Document passage:
In anticipation of increasing climate changes, the UN has prioritized resilience-building strategies that seek to sustain peace by preparing communities for climate shocks and increased resource stresses. The Sendai Framework for Disaster Risk Reduction, for example, is a non-binding agreement adopted by UN member states in March 2015 aiming to reduce the substantial “disaster risk and losses.” Similarly, the UN Secretary-General’s Climate Resilience Initiative (A2R) seeks to “accelerate action to strengthen climate resilience in support of the 2030 Agenda.” Both prioritize global cooperation for improved anticipation of and responsiveness to climate shocks. If successful, improved resilience may better insulate vulnerable populations against excessively negative climate impacts that could contribute to a breakdown of peaceful social relations.

In certain cases – northern Mali for example – extreme and increasingly variable weather conditions have been linked to the outbreak of conflict. However, climate change’s relationship to violence is complex, often viewed more as a compounding factor than a root cause, despite worsening climatic conditions’ social impacts. adelphi’s report “New Climate for Peace: Taking Action on Climate and Fragility Risks” articulates this relationship, defining climate change as a “threat multiplier” that can “aggravate fragile situations and may contribute to social upheaval and even violent conflict.” Despite the link between conditions for sustaining peace and climate change, action to improve these conditions is far from assured. Proactive strategies will help people manage climate change peacefully. But proponents of sustaining peace must also look beyond improved anticipation and preparation toward advancing the necessary changes in energy production and consumption to keep global temperatures well below the two degrees stated in the Paris Agreement.

Activity list:
[A] According to the passage on climate change and sustaining peace, when did UN member states adopt the Sendai Framework for Disaster Risk Reduction?
[B] Repeat word for word the part of the passage on climate change and sustaining peace that opens with the words "In anticipation of" and closes with "peaceful social relations.".

Data extracts:
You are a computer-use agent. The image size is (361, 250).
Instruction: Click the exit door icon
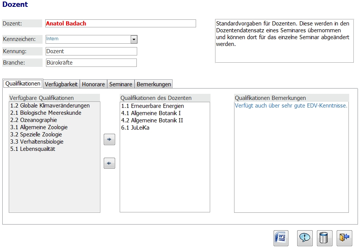(x=344, y=238)
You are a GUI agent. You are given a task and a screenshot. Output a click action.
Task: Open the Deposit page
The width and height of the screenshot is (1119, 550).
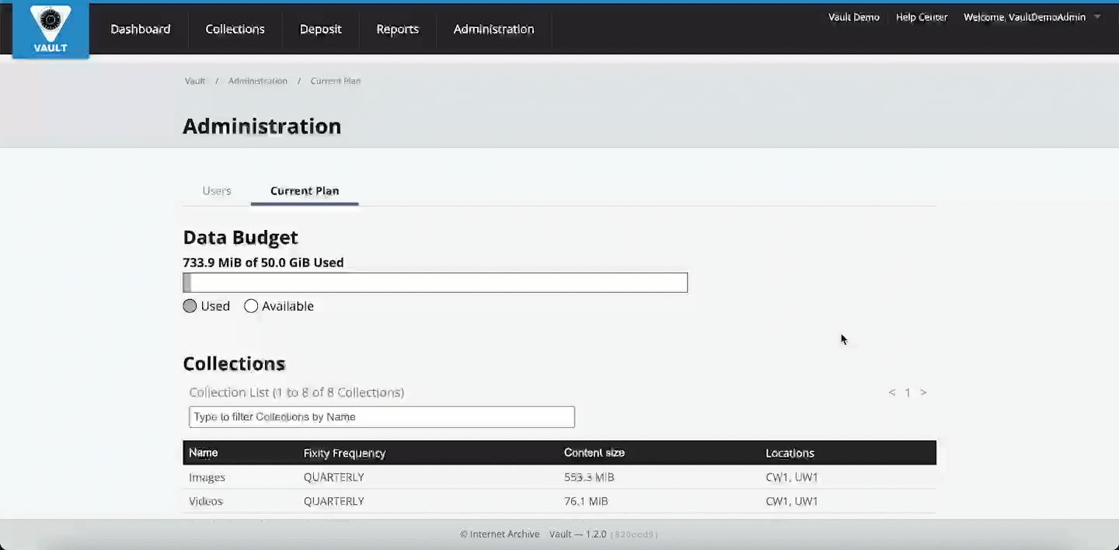(x=320, y=29)
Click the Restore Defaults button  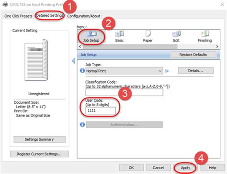point(193,54)
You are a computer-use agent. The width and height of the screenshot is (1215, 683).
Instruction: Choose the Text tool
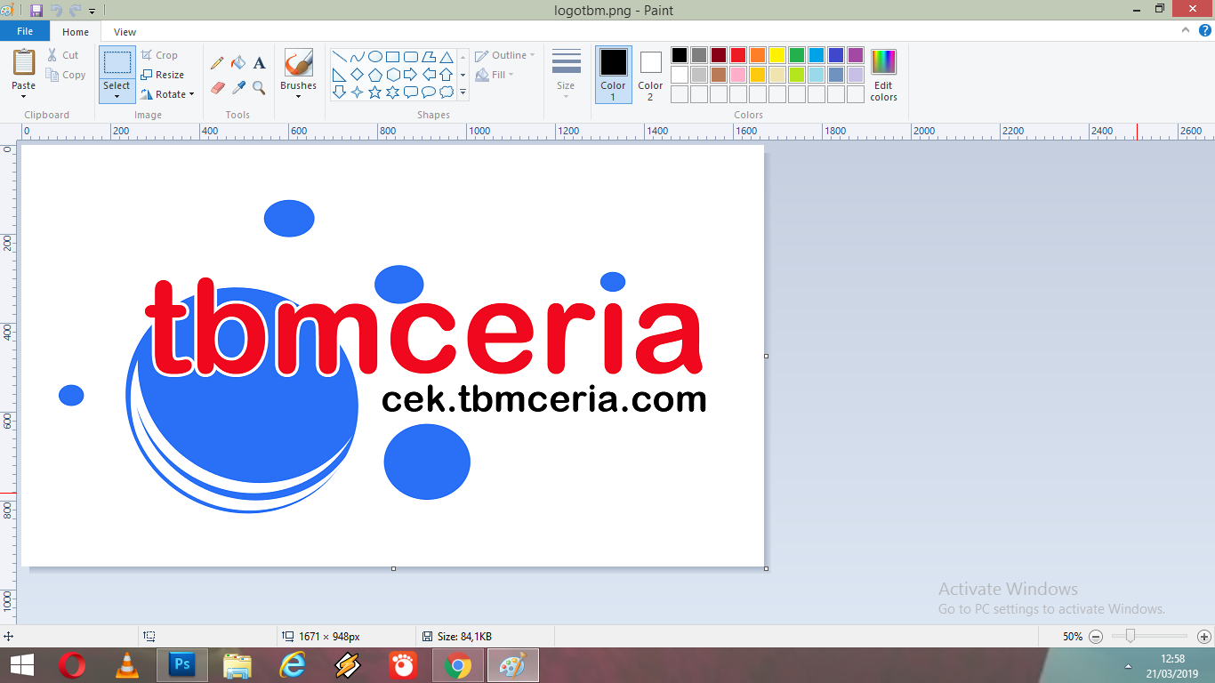(x=258, y=62)
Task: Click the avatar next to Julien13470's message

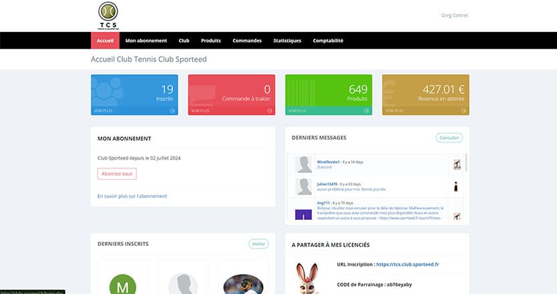Action: [x=305, y=186]
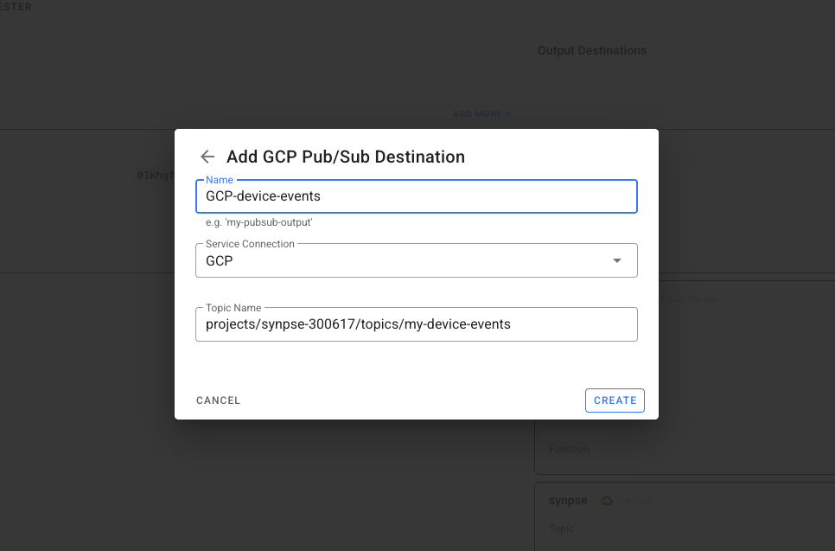Click inside the Topic Name field

[x=417, y=324]
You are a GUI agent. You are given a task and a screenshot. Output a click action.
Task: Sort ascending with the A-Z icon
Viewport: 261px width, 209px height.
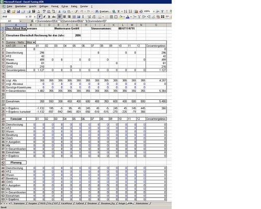(125, 11)
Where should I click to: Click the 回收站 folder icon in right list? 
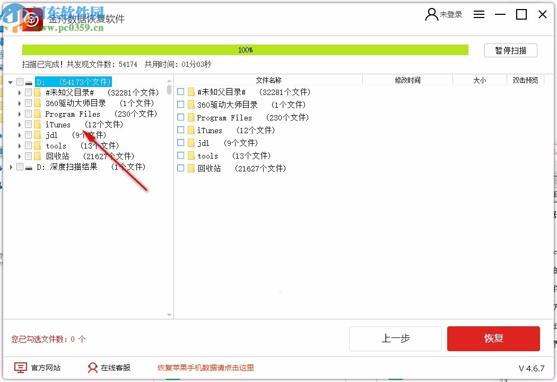(190, 168)
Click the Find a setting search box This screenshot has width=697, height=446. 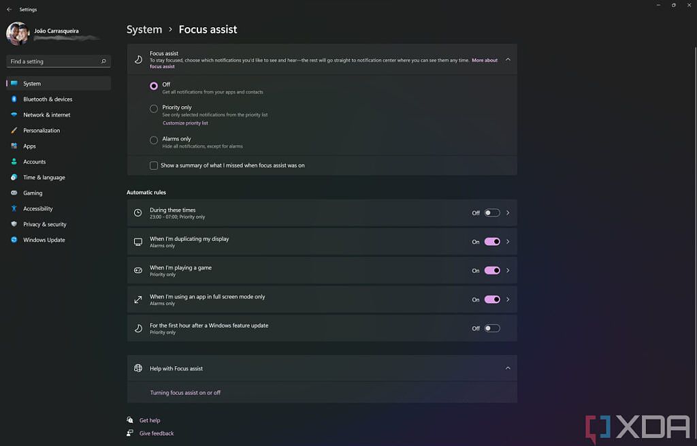[58, 61]
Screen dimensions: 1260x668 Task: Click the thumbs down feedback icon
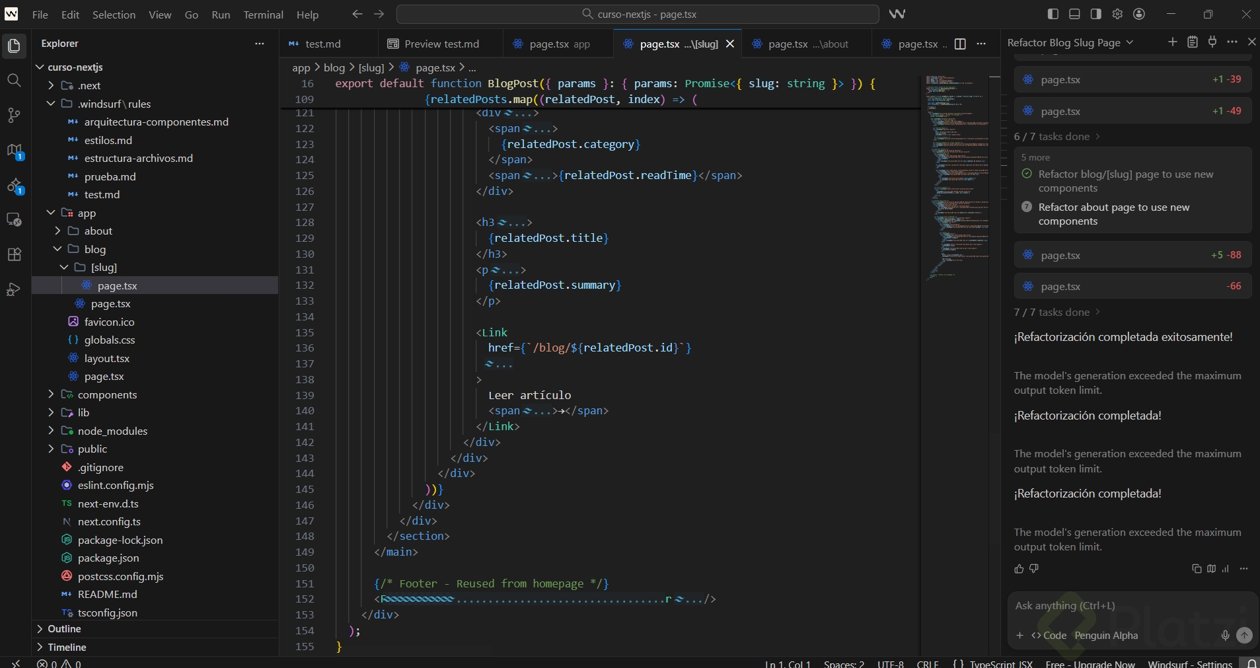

Problem solutions:
[A] March 2015

[B]
In anticipation of increasing climate changes, the UN has prioritized resilience-building strategies that seek to sustain peace by preparing communities for climate shocks and increased resource stresses. The Sendai Framework for Disaster Risk Reduction, for example, is a non-binding agreement adopted by UN member states in March 2015 aiming to reduce the substantial “disaster risk and losses.” Similarly, the UN Secretary-General’s Climate Resilience Initiative (A2R) seeks to “accelerate action to strengthen climate resilience in support of the 2030 Agenda.” Both prioritize global cooperation for improved anticipation of and responsiveness to climate shocks. If successful, improved resilience may better insulate vulnerable populations against excessively negative climate impacts that could contribute to a breakdown of peaceful social relations.